Growing Human Brain Neural Networks as AI Substrates

Yes — there is extensive and rapidly accelerating evidence of serious attempts to grow living human brain cells and use them as a computational substrate for AI. This field has been formally named Organoid Intelligence (OI) and has moved from laboratory curiosities to commercially available products and government-funded research programs within just a few years.

The Core Concept

Organoid Intelligence uses lab-grown brain organoids — miniature, self-organizing three-dimensional neural tissues derived from human stem cells — as biological hardware for computing . Unlike traditional silicon-based AI, which merely models neural behavior, OI systems compute via the actual electrical activity of living neurons and glia, communicating through spikes and complex network dynamics ​. The biological neurons naturally exhibit synaptic plasticity (long-term potentiation and depression), parallel processing, and emergent behavior not explicitly programmed at design time .

The key advantage driving this research is energy efficiency.
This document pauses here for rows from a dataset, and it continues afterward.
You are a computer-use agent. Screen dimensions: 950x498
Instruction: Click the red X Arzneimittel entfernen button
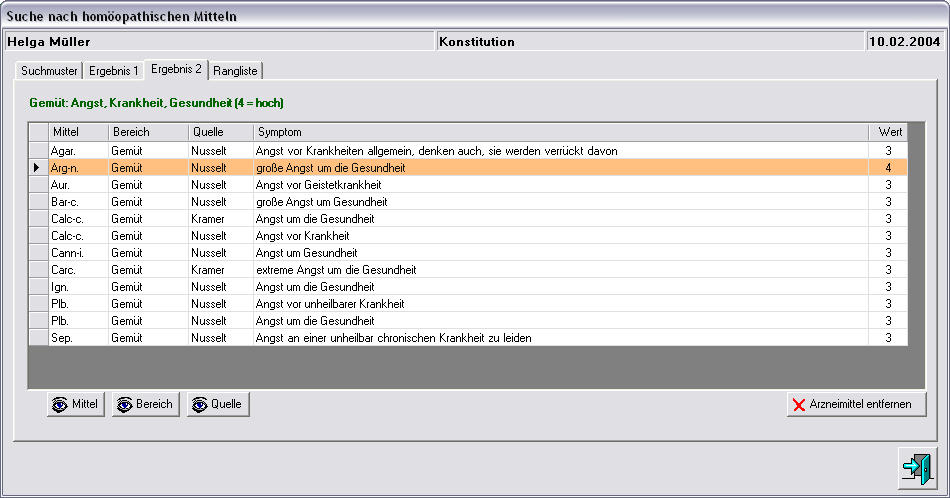coord(856,405)
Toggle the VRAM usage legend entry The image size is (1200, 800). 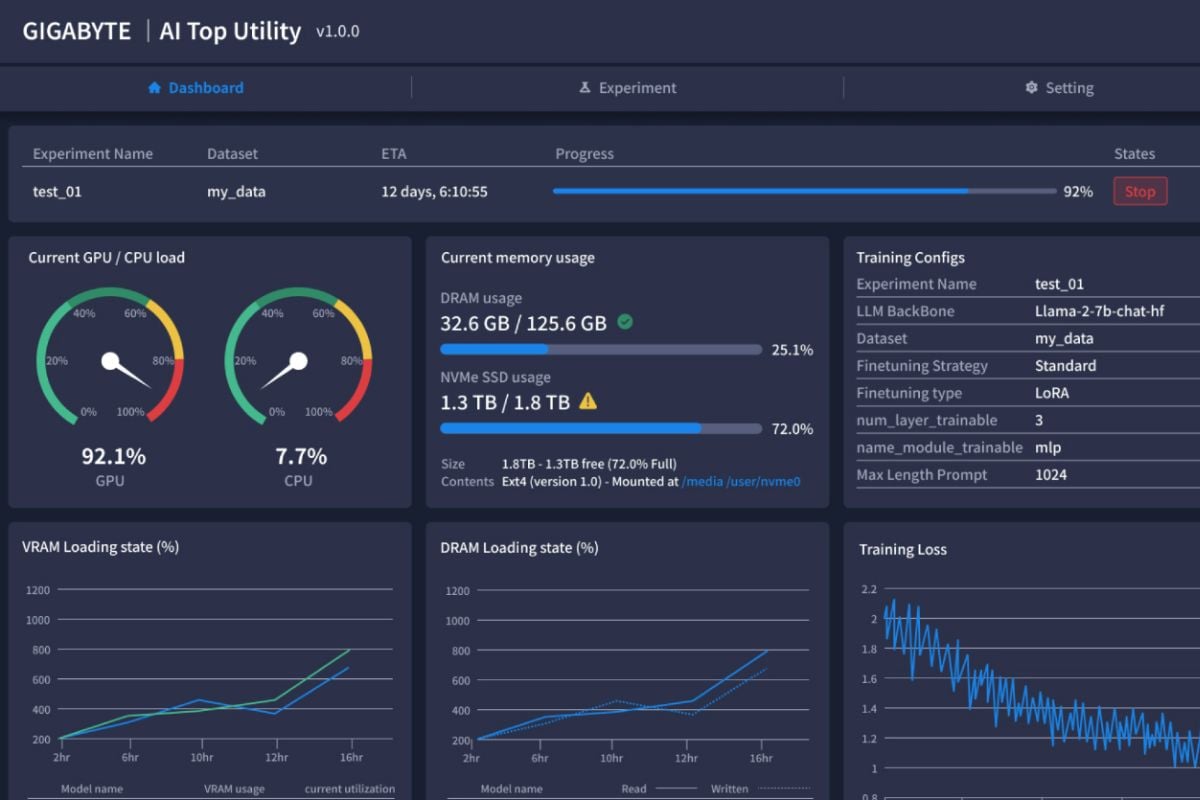click(x=233, y=788)
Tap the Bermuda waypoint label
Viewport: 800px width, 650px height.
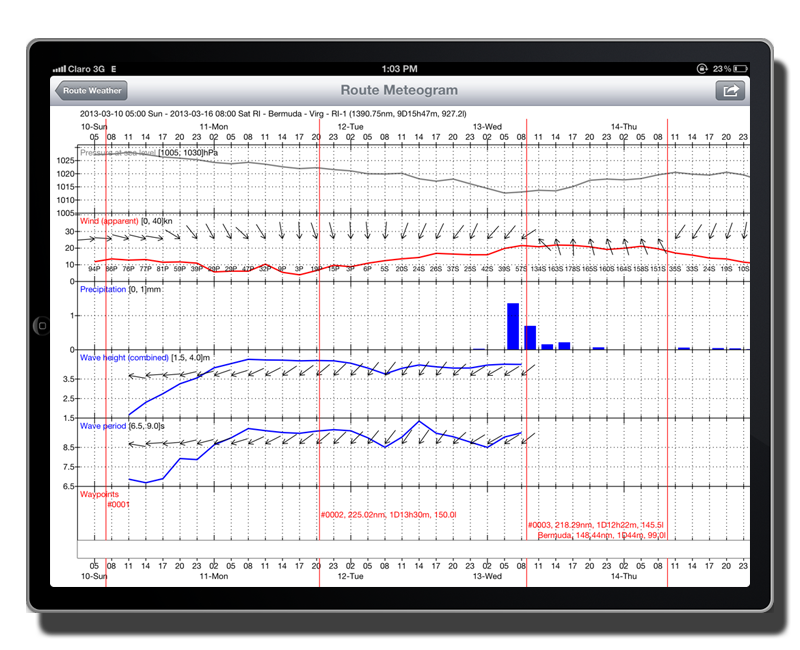tap(600, 536)
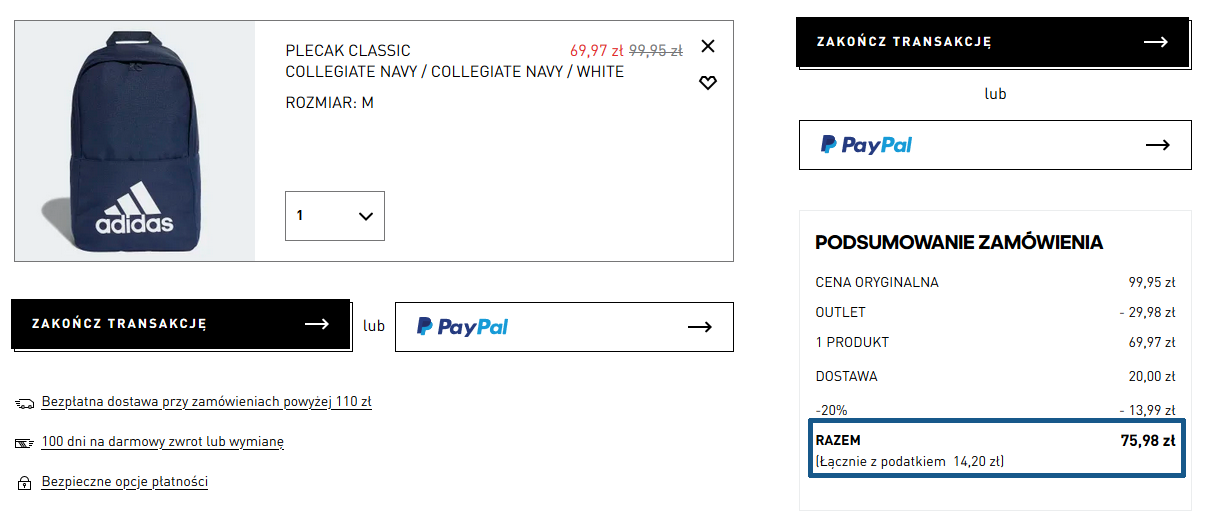Click the Plecak Classic product title
This screenshot has width=1208, height=518.
click(347, 51)
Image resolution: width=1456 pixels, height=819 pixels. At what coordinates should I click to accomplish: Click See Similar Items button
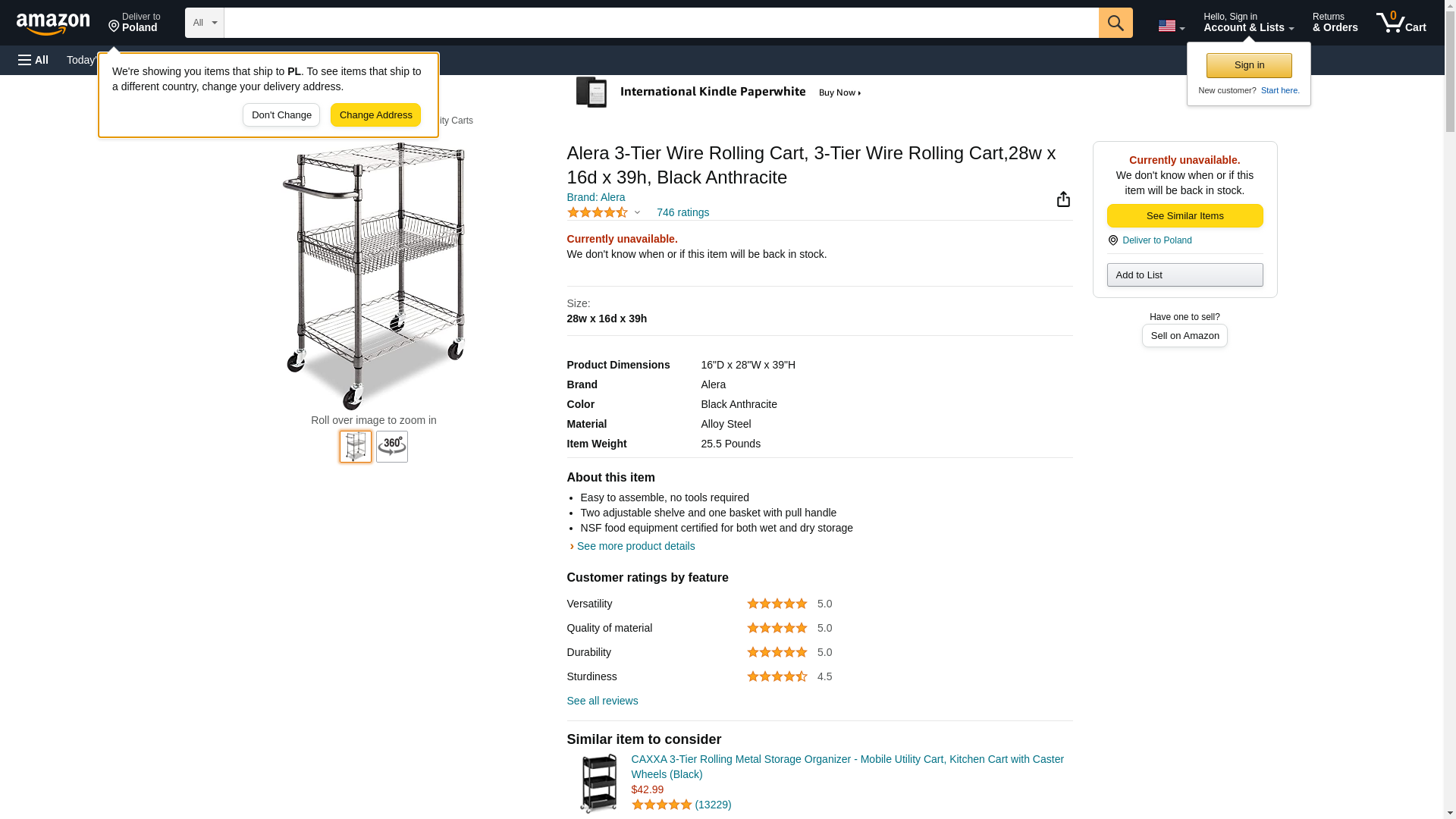tap(1185, 216)
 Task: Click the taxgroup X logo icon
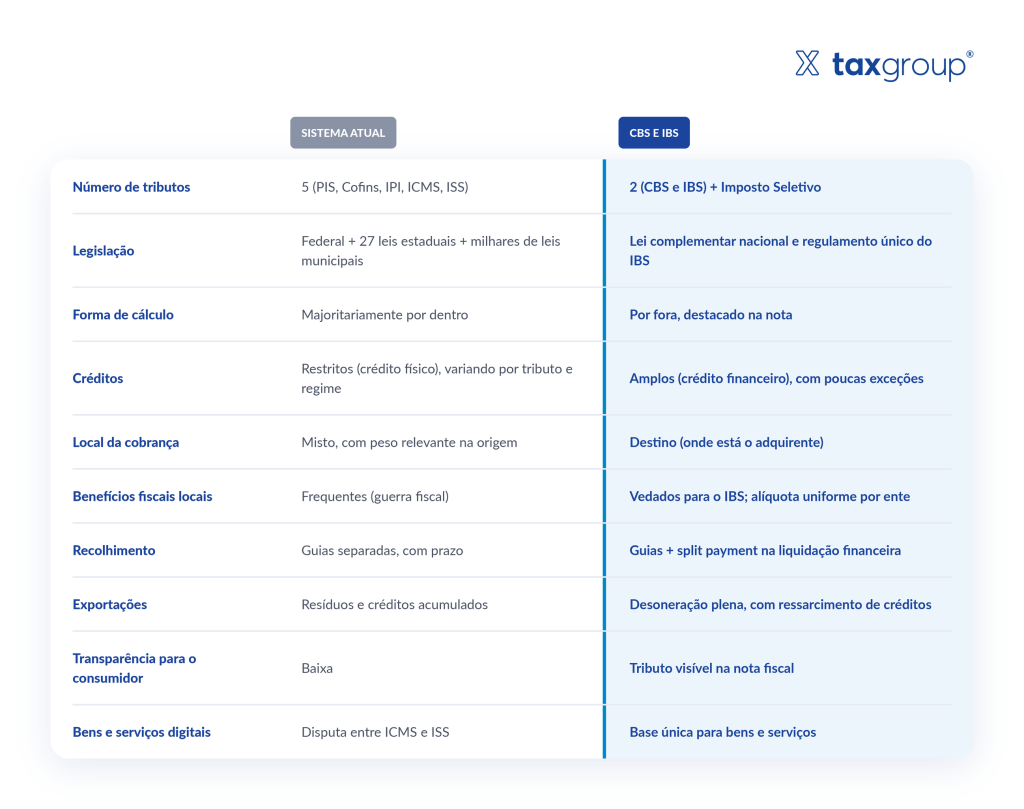[x=807, y=63]
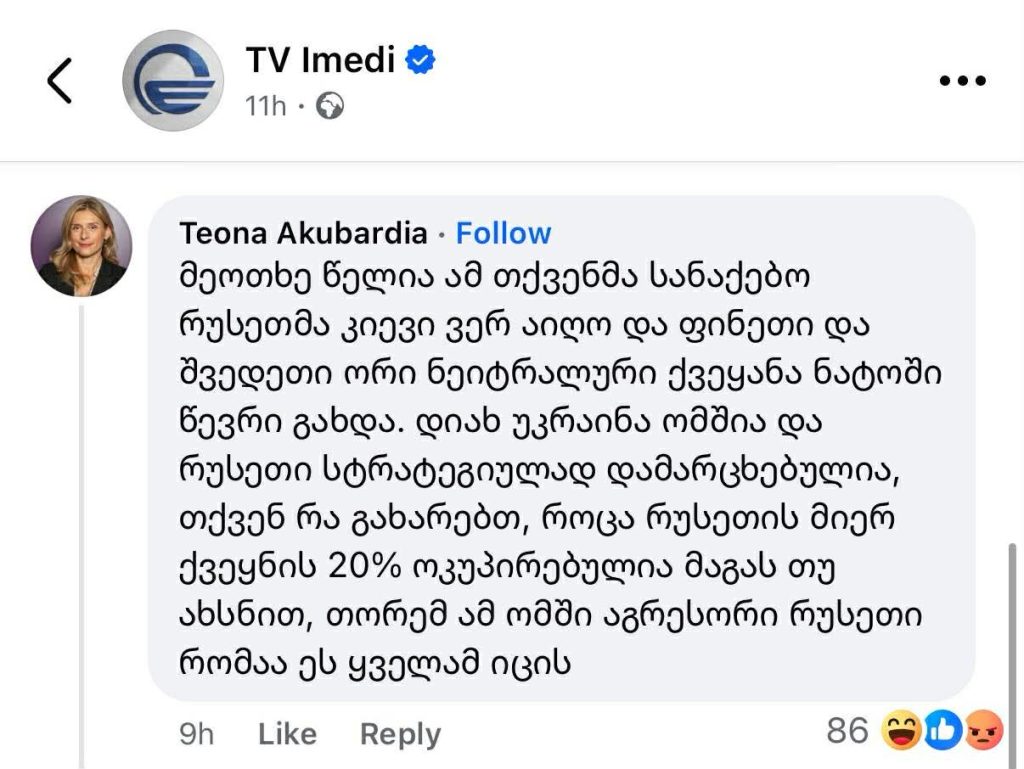
Task: Click the blue verified badge
Action: 420,61
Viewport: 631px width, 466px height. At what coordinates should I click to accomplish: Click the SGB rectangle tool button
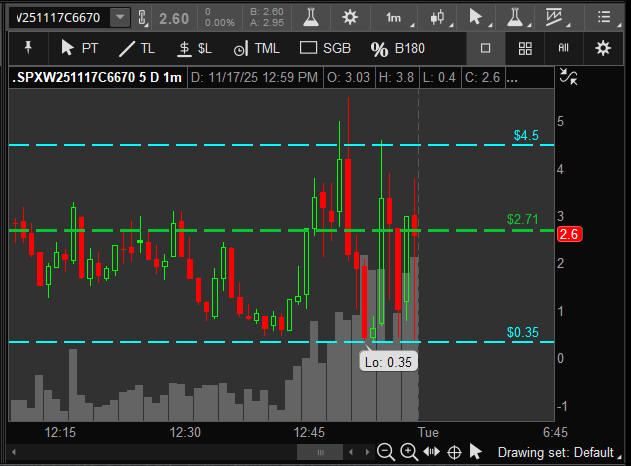325,48
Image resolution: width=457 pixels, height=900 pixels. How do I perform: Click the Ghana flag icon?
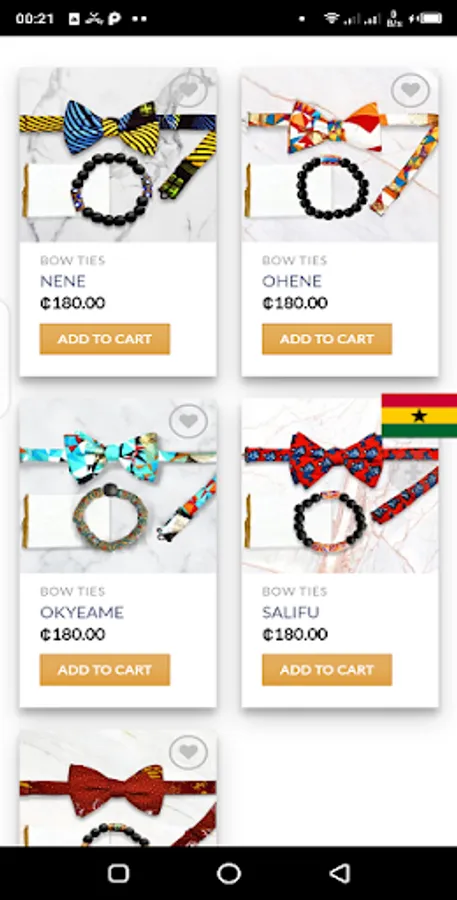(419, 416)
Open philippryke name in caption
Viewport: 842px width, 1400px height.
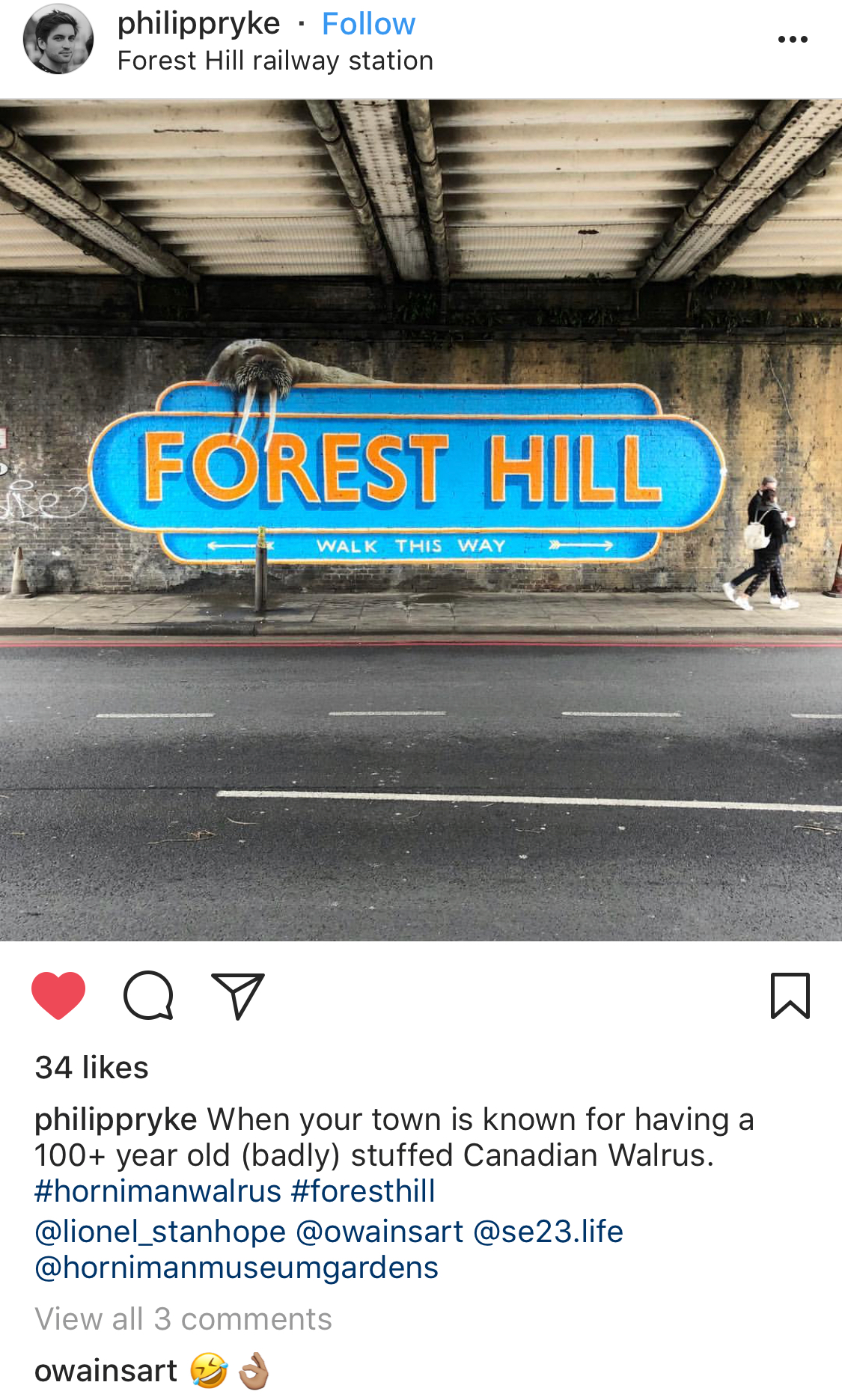(x=116, y=1120)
The human brain operates on roughly 20 watts, while training a state-of-the-art AI model can consume megawatts ​. FinalSpark claims its bioprocessors consume a million times less power than traditional digital processors ​.

Key Companies and Projects

Cortical Labs (Australia)

Cortical Labs gained worldwide attention in 2022 with DishBrain, an experiment where approximately 800,000 lab-grown human and mouse neurons on a chip learned to play Pong within about five minutes . The neurons received unpredictable electrical signals when they "got it wrong," compelling them to adapt — a test of Karl Friston's Free Energy Principle ​.

Building on this, Cortical Labs launched the CL1 in 2025 — described as the world's first commercially available biological computer . Priced at $35,000 per unit, the CL1 houses 800,000 human brain cells cultivated in a nutrient-rich solution on a silicon chip . It runs on a Biological Intelligence Operating System (biOS) that creates a simulated world for the neurons, sending information directly to them and reading their impulse responses in real time ​. Neurons can survive up to six months before needing replacement ​. The company also offers cloud-based access through what it calls "Wetware-as-a-Service" (WaaS) ​.

FinalSpark (Switzerland)

Swiss startup FinalSpark launched its Neuroplatform — the first publicly rentable biocomputer platform — available to researchers worldwide for approximately $500 per month ​. The platform hosts brain organoids of about 10,000 living neurons each (0.5 mm in diameter), grown from stem cells, kept alive in incubators at body temperature, and wired into electrical circuits via multi-electrode arrays . The system uses dopamine as a reward signal to train neurons, mimicking the brain's natural learning mechanism ​. Over three dozen universities have expressed interest, and nine institutions have already received free research access ​.

Koniku (United States)

California-based Koniku takes a different approach, engineering biological neurons with olfactory receptors to create chips that can detect and classify smells ​. Their Konikore device, unveiled at TEDGlobal 2017, combines living neurons with silicon for applications in explosives detection, healthcare diagnostics, and industrial monitoring ​. Koniku has partnered with Airbus for aviation threat detection and in 2025 became a founding member of Oracle's Defense Ecosystem ​.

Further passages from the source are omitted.